One of the concerns I have that is very significant for ordinary working people on the Central Coast is their fear about unemployment. When Ms Wicks came she repeated the jobs and growth mantra that we heard over and over again in the last campaign. The reality on the ground is that her promise of 'We'll make it easier for Central Coast businesses to employ new people and expand' is absolutely wrong. The unemployment rate on the Central Coast has reached 5.9 per cent, which is above the state and national average, and youth unemployment is at 15.8 per cent. So her promise to create jobs, her constant touting of the hundreds of jobs she is creating with all of these projects that are still on paper and not delivered, has been proven for what it is: there is a great gap between reality and truth. She simply does not seem to be able to own up to the fact that she has not delivered the things that she promised in 2013, at the first election she stood for, let alone the additional commitments in 2016.

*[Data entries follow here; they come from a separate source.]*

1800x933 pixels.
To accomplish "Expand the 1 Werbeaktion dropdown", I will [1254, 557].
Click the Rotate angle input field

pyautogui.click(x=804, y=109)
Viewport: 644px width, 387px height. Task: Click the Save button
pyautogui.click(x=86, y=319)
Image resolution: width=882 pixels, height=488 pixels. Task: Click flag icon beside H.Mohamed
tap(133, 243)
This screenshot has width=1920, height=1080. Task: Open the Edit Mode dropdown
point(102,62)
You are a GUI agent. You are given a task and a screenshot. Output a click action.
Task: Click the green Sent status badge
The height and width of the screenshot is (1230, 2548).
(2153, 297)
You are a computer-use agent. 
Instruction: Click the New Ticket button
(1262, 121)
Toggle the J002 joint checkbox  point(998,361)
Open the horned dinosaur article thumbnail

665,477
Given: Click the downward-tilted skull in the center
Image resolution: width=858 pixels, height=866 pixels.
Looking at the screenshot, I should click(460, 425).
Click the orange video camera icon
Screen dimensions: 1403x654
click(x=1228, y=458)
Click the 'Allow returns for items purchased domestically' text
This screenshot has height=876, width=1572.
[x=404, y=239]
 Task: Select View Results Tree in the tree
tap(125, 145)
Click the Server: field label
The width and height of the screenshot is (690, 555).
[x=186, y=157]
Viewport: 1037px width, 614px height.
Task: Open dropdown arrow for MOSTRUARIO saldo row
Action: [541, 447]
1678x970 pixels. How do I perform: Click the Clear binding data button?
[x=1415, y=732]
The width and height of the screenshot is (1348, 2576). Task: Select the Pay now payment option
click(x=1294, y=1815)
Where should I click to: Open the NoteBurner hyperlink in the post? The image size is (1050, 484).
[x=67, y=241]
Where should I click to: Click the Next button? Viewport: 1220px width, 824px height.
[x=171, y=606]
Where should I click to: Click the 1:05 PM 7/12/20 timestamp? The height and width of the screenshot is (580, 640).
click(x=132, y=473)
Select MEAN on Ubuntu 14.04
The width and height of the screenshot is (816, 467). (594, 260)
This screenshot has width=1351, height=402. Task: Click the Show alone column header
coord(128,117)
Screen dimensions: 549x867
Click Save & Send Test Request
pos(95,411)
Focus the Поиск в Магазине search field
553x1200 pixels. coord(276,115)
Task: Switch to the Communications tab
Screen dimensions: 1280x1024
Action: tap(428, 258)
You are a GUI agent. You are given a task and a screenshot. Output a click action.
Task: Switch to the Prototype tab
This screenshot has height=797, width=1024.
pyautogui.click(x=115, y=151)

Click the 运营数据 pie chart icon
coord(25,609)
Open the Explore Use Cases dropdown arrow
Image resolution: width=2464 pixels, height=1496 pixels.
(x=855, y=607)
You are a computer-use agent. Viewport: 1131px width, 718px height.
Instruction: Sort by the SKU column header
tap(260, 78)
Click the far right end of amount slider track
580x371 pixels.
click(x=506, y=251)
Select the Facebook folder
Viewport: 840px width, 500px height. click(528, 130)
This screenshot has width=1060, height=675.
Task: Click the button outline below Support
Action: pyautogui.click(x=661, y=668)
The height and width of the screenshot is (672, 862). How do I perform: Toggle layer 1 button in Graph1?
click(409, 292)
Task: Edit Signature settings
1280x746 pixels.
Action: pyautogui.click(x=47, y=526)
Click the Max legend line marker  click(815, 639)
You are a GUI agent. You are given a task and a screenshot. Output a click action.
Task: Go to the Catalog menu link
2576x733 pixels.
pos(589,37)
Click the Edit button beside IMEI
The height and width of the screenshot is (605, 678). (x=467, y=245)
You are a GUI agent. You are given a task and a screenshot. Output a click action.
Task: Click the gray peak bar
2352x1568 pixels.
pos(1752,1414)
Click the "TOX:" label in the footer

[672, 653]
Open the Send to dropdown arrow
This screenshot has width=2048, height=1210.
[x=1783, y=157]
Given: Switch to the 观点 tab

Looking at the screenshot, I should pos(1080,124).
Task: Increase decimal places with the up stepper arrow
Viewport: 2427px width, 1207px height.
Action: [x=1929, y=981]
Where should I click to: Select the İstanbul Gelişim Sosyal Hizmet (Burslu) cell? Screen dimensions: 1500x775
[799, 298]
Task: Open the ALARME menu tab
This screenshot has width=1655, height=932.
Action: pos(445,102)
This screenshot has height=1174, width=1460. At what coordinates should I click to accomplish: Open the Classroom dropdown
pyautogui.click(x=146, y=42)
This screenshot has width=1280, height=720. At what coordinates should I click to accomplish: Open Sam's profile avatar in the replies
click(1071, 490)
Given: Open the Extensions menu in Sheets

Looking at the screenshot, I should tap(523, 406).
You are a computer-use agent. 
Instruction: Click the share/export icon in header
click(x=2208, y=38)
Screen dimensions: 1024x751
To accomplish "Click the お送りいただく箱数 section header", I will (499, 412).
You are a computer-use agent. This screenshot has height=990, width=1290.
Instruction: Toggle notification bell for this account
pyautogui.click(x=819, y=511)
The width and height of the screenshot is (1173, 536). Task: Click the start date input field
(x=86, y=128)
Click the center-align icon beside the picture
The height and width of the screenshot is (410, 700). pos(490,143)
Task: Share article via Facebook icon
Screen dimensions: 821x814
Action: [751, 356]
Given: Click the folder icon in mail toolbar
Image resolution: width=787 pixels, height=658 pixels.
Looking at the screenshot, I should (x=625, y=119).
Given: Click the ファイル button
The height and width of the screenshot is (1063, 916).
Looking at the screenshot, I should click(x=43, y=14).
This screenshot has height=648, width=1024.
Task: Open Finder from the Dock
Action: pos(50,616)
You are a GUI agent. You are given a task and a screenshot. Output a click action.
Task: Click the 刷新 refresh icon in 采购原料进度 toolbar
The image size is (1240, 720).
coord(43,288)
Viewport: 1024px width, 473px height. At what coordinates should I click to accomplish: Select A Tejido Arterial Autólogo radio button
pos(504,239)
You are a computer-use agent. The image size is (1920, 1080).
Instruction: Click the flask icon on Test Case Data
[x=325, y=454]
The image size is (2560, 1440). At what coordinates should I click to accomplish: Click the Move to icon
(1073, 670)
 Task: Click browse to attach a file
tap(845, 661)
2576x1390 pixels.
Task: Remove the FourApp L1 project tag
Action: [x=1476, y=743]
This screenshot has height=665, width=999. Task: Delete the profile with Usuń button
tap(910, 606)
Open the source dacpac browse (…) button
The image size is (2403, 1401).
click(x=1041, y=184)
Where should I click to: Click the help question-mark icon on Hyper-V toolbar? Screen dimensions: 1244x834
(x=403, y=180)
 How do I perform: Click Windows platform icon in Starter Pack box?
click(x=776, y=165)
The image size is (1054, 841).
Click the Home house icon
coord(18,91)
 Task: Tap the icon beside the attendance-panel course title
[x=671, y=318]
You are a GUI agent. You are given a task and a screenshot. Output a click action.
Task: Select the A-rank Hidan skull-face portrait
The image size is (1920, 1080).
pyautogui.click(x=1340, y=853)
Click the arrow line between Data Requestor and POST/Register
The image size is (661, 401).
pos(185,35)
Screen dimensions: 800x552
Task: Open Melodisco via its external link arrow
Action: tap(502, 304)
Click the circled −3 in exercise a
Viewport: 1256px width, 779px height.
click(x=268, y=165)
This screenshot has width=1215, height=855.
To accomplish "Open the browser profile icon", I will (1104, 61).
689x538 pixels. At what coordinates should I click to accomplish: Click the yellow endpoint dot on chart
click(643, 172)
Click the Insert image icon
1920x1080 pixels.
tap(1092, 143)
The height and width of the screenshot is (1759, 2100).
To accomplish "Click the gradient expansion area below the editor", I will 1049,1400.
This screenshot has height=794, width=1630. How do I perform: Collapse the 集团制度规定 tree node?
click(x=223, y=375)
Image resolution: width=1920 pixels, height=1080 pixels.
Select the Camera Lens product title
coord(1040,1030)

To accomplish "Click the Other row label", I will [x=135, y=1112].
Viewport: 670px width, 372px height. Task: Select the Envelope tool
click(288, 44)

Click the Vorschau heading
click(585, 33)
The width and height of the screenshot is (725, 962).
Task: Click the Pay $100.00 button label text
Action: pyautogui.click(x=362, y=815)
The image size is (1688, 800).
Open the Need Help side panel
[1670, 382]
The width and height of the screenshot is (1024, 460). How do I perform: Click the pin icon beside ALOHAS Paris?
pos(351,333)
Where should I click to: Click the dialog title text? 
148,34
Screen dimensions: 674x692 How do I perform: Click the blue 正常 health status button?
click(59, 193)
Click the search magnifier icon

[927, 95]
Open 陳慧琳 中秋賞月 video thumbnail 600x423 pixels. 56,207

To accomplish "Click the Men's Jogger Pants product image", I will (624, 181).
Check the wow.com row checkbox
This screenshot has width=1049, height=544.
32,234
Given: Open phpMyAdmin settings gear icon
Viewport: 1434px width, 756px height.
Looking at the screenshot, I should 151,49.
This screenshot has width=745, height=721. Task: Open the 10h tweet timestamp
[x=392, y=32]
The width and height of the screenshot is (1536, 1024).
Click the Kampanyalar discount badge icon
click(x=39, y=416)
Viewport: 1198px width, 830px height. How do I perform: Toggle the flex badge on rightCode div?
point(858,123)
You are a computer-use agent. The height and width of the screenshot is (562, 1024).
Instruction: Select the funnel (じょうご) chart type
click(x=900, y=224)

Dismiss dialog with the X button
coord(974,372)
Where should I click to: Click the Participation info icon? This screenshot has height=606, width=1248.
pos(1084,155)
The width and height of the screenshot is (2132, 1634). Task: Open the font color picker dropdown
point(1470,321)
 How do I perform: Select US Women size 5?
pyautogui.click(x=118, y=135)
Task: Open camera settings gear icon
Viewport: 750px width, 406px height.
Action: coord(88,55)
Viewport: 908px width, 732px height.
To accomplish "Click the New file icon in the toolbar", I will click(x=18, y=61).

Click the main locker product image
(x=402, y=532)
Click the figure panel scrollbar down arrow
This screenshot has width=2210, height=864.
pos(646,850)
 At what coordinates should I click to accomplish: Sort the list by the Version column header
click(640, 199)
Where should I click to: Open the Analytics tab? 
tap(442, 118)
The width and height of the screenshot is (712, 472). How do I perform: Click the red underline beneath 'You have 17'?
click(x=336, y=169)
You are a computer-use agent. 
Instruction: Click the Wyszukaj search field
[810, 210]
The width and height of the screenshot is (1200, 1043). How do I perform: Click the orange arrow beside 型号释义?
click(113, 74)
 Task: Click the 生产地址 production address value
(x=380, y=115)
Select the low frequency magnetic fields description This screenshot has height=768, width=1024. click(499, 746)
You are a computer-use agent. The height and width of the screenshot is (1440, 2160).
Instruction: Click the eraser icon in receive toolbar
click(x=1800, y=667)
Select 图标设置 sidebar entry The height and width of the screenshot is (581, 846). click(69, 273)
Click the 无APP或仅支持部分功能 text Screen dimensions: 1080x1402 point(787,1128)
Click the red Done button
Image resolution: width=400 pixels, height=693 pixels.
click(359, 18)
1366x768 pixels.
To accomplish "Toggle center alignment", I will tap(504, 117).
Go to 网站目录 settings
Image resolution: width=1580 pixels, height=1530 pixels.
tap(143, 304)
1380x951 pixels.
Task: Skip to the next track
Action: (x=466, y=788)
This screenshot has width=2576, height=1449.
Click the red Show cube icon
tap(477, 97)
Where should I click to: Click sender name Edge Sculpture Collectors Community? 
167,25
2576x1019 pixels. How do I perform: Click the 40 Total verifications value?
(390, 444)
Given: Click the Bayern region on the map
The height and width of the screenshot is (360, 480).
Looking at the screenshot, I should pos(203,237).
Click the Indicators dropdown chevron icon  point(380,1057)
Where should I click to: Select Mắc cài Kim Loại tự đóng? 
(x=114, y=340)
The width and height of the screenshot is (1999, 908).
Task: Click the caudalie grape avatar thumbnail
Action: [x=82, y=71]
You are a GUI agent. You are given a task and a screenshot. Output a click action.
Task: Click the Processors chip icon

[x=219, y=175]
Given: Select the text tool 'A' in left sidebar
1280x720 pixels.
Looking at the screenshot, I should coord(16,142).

What I am concerned about is the hot potato politics of a federal representative deliberately offloading responsibility for her own commitments. This is grossly negligent of the needs of our community. It demonstrates a severe lack of leadership. The Central Coast deserves representation that listens to the community, is truthful with the community, delivers on the commitments that it makes to the community and does not seek to blame others when there is a failure on its part. Central Coast residents deserve a better standard than this. Unfortunately, the truth is that this litany of broken promises by the member for Robertson is not a surprise; it is a signature of the Abbott-Turnbull government.